Meanwhile, government created a new “consultation process”, replacing the old democratic form of public hearings with a National Planning Inspectorate. They will record your objections – so long as you submit them correctly in writing and don’t question the safety, toxicity, cost or necessity of nuclear power and its radioactive waste products. This reduces local representatives to showing their resistance through wrangles over bits of road widening or costs to the public purse. People believe that the decision has already been made and the consultation is just an expensive sham.

In the wake of the Fukushima disaster, 10 of us dodged security guards in February 2012 and entered the proposed development site to occupy an abandoned farm. We claimed squatter’s rights, raised anti-nuclear banners and flags, talked to the press and TV, broadcast on the internet and invited others to visit us. After three weeks, EDF took us to the High Court and asked the judge for an injunction to forbid all protest at Hinkley C.  They didn’t get the blanket ban they wanted, but did get an eviction order against the people at the farm. Some of us will now face prison if we are seen going back on the site.

None of this has stopped a growing tide of protest. A blockade by 1,000 people in the spring was followed by mass trespass and disruption to site preparation this autumn. Although the police were mobilised in force, they mainly stood by and chatted pleasantly while filming us, as it is their job to intervene only if there is violence or property damage.   They have enjoyed watching us repeatedly outwit the private security guards and dogs patrolling the site.

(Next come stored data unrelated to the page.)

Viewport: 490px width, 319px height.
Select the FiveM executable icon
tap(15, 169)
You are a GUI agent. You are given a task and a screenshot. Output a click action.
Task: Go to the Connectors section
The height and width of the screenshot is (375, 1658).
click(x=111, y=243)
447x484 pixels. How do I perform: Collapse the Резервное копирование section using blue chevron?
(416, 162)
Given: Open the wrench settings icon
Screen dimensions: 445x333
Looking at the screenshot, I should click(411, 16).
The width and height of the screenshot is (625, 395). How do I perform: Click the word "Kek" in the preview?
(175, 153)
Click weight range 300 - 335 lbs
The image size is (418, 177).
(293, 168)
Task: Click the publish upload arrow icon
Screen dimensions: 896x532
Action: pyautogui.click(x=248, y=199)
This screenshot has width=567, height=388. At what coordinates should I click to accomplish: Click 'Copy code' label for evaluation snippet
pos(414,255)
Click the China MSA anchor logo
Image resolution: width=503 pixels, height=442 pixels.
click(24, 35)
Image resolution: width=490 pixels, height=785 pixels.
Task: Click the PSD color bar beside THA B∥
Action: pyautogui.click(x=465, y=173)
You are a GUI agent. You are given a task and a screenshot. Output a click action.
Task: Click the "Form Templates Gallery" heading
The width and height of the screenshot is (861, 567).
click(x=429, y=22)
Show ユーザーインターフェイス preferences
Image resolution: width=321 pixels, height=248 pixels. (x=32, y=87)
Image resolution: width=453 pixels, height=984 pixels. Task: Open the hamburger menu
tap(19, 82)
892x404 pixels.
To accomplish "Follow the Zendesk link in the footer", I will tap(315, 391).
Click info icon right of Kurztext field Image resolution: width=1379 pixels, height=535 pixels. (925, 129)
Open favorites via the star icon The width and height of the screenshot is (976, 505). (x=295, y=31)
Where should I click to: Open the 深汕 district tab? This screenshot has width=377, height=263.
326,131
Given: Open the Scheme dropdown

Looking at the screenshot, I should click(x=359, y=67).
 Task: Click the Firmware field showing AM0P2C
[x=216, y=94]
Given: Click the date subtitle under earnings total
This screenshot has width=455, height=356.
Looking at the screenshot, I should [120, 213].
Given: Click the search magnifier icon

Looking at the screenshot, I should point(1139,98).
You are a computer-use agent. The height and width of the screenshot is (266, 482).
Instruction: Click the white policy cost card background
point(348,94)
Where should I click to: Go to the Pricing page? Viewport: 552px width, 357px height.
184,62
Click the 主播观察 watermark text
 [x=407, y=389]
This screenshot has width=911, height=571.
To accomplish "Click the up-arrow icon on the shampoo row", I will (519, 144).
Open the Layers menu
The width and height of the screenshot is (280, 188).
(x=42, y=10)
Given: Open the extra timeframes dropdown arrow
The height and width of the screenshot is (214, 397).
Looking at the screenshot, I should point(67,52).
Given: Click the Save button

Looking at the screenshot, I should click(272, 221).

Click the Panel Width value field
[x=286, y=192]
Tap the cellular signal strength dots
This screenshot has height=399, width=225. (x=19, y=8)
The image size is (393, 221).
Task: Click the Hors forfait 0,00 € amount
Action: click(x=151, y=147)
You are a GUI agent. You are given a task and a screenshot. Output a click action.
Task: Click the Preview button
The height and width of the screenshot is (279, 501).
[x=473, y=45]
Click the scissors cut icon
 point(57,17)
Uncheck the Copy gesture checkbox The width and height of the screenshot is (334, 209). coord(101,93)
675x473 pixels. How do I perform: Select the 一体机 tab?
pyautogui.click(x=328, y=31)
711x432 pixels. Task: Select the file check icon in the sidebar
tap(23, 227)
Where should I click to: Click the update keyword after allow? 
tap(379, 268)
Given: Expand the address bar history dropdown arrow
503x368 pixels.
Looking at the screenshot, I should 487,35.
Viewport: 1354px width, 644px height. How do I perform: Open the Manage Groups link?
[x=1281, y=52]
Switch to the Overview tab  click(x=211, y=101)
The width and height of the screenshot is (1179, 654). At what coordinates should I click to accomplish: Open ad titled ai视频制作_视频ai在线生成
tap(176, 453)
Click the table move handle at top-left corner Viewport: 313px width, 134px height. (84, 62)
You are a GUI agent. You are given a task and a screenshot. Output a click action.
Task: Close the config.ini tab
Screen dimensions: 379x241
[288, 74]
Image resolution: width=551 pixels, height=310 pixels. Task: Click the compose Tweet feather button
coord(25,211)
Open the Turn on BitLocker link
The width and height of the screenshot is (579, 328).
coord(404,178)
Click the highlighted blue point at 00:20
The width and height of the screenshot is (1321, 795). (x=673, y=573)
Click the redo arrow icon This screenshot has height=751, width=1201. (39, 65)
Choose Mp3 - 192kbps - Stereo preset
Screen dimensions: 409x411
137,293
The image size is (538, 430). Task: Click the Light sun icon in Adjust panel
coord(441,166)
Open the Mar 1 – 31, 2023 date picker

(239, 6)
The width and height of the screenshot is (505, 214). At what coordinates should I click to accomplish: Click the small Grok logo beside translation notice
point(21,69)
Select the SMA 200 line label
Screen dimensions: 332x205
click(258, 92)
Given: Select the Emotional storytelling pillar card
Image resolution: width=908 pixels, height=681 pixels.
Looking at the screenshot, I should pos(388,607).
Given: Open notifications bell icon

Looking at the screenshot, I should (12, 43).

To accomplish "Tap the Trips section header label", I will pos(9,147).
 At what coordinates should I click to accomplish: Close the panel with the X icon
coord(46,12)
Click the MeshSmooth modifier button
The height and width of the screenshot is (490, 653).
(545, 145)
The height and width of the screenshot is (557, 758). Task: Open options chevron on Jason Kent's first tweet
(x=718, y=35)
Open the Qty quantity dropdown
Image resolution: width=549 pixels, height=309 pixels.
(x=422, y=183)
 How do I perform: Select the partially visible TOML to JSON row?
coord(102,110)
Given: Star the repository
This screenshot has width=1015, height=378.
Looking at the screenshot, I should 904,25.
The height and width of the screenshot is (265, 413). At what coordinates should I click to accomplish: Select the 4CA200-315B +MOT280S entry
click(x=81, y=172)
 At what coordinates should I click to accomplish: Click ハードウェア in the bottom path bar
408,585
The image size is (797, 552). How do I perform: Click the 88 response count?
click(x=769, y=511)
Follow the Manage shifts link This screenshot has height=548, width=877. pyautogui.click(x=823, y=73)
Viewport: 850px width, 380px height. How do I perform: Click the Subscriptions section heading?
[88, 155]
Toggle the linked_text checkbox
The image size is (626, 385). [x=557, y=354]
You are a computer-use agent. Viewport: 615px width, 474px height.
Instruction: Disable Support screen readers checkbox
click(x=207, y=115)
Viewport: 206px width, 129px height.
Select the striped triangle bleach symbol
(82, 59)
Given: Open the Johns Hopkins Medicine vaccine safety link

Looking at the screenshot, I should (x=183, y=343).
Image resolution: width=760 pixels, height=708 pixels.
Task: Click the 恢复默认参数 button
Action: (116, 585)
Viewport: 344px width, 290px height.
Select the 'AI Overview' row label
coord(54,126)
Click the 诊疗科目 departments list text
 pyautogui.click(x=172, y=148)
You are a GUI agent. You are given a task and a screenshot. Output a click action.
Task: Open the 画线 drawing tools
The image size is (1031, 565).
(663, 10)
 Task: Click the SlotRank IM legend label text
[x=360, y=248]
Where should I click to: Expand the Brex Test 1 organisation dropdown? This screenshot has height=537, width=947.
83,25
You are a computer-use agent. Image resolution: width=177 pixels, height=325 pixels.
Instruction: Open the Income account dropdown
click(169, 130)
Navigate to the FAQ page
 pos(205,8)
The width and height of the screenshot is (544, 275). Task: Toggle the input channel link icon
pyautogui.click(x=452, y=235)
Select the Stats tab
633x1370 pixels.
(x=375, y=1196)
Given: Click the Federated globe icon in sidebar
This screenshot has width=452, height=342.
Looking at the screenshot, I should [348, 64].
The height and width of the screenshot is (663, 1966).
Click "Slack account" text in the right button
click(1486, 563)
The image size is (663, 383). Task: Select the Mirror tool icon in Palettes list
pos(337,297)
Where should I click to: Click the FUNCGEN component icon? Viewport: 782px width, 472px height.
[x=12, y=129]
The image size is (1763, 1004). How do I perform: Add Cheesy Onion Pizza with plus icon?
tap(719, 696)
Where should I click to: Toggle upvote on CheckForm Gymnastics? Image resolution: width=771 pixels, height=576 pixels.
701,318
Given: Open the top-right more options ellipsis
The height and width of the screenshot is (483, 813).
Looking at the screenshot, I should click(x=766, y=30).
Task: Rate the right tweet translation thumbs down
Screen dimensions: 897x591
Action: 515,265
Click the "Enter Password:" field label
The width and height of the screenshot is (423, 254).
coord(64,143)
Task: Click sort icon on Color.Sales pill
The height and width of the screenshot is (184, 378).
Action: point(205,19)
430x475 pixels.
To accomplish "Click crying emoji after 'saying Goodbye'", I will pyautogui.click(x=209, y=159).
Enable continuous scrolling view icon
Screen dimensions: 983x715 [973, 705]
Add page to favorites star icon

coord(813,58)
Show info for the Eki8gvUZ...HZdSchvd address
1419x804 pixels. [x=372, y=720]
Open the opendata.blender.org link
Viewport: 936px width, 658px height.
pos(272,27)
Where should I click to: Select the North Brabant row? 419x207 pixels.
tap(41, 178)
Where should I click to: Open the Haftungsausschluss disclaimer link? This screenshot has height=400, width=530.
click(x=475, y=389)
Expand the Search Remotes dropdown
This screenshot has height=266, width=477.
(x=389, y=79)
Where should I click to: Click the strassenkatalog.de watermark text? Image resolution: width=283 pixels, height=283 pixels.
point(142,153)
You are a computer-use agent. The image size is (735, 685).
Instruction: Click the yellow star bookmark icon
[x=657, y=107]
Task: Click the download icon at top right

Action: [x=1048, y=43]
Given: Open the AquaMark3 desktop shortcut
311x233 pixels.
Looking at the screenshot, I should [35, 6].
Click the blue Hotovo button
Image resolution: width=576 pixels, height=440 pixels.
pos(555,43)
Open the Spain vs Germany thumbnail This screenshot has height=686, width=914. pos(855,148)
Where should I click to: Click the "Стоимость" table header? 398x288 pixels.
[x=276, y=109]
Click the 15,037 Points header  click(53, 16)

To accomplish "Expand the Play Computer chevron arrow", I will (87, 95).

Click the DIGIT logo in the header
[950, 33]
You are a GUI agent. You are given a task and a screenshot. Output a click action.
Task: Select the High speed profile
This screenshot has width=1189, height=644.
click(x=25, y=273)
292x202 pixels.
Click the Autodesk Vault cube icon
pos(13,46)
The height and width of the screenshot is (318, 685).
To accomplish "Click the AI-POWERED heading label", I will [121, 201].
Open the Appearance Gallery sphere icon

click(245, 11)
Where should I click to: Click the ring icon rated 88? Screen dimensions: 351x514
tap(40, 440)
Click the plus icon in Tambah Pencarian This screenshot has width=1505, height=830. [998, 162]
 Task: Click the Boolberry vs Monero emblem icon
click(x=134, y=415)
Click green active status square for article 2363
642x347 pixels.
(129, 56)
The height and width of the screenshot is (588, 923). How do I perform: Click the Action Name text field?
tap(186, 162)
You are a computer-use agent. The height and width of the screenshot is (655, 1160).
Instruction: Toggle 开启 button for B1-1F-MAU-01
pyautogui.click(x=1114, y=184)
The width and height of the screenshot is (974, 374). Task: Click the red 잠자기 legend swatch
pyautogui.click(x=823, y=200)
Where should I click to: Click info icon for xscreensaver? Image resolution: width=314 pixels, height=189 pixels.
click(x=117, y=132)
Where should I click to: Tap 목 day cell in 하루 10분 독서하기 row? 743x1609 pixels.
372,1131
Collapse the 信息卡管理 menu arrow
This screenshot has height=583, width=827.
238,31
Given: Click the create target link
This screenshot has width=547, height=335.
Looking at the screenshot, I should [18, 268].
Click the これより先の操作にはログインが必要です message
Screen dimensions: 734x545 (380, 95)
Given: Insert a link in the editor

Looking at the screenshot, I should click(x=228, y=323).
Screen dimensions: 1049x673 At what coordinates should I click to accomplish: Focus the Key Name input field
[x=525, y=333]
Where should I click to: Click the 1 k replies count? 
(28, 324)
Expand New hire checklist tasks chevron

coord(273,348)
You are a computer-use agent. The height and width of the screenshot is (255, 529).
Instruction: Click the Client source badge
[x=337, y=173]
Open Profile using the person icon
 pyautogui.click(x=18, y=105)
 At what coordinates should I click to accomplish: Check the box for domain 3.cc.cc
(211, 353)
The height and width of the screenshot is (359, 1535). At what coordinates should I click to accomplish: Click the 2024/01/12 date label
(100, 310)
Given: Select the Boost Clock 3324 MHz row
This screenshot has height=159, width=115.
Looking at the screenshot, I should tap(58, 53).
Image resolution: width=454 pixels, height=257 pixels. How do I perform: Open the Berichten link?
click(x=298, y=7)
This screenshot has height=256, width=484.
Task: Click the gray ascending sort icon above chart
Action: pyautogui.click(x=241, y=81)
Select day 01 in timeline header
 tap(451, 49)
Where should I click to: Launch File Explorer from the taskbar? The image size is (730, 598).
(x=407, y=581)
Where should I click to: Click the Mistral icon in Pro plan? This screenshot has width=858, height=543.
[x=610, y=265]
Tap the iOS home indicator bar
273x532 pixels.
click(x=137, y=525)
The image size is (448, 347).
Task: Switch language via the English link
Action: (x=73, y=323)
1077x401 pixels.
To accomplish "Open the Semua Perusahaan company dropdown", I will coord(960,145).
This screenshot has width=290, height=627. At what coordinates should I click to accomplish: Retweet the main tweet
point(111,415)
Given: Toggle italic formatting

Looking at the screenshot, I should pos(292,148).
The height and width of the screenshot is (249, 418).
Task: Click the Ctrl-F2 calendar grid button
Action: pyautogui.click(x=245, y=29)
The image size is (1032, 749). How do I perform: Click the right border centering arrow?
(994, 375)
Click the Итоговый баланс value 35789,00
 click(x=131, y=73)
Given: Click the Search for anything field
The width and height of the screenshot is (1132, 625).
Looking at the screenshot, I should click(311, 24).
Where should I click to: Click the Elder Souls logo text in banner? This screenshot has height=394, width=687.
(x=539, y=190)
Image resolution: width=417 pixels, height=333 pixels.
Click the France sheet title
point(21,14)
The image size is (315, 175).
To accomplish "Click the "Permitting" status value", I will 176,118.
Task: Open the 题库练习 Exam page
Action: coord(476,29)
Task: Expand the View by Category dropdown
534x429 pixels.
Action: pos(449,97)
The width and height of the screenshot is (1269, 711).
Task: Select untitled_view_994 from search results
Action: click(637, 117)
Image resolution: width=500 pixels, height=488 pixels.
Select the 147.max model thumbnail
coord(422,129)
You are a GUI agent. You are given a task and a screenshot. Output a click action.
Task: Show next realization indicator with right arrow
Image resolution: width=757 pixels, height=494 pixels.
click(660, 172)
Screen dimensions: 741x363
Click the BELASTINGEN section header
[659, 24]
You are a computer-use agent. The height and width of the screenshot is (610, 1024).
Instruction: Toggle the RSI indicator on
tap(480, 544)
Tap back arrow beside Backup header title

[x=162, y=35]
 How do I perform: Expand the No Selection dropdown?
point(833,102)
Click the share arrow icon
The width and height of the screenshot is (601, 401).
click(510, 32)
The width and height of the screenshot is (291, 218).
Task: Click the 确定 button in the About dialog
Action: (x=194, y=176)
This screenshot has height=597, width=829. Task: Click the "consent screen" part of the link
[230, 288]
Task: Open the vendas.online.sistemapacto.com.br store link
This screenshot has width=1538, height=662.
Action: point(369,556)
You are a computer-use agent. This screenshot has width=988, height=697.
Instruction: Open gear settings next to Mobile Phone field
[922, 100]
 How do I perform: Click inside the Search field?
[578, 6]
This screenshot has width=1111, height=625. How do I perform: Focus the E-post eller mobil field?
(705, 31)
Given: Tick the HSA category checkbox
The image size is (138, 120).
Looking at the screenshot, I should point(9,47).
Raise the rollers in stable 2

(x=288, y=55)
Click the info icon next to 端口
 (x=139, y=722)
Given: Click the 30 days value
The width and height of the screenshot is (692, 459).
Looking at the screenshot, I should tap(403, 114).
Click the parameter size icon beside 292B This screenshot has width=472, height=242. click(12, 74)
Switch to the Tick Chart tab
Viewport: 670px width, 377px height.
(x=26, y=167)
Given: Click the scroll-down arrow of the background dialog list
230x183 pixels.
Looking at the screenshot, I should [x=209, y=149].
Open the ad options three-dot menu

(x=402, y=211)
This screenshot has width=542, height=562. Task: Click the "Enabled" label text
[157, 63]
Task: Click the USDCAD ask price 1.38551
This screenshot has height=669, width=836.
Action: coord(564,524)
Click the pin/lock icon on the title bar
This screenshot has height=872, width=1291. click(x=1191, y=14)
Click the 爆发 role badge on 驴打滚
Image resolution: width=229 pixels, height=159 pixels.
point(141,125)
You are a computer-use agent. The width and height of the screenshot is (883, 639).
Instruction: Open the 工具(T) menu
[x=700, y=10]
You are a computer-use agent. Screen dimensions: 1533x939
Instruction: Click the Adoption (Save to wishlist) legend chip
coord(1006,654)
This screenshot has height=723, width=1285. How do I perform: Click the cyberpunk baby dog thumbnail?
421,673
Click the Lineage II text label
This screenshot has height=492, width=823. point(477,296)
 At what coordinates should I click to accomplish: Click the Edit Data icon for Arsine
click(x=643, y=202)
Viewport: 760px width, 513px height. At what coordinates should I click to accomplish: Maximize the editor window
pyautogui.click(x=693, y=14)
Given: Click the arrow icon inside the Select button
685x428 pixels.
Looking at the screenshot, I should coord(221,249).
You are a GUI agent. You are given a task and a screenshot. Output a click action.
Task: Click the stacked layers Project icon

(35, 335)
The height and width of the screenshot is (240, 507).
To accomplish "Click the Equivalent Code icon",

Read also: Chinese nuclear industry goes global
Many of the police are on our side in their hearts. They are local people themselves, with families who would face evacuation and contamination if there were a nuclear accident, and with children whose great-grandchildren will have to take care of the highly toxic radioactive waste dump which will be remain long after Hinkley C has stopped generating electricity. Recently at a roadblock one officer explained to me that the sea at Hinkley Point has the second highest tidal range in the world and is an ideal place to harvest marine energy – but state investment is lacking. Where nuclear is concerned though, the government now says it may underwrite the construction and fix the electricity price for EDF if that is what it takes to secure enough corporate or foreign state investment to keep the project afloat.

The British state has a historic attachment to nuclear power as a source of nuclear weapons material and a centralised power system that requires secretive control. While no one seriously doubts the need for urgent and rapid action to cut carbon-dioxide emissions to prevent climate change, MPs have questioned the way the decision to use such hazardous technology was made when renewable energy options of wind, sun and wave-power also exist. They believe that nuclear industry lobbyists have corrupted the democratic process. Even at a local level, the press rely so heavily on money from EDF’s advertising that they have effectively become propaganda sheets for the Hinkley C project.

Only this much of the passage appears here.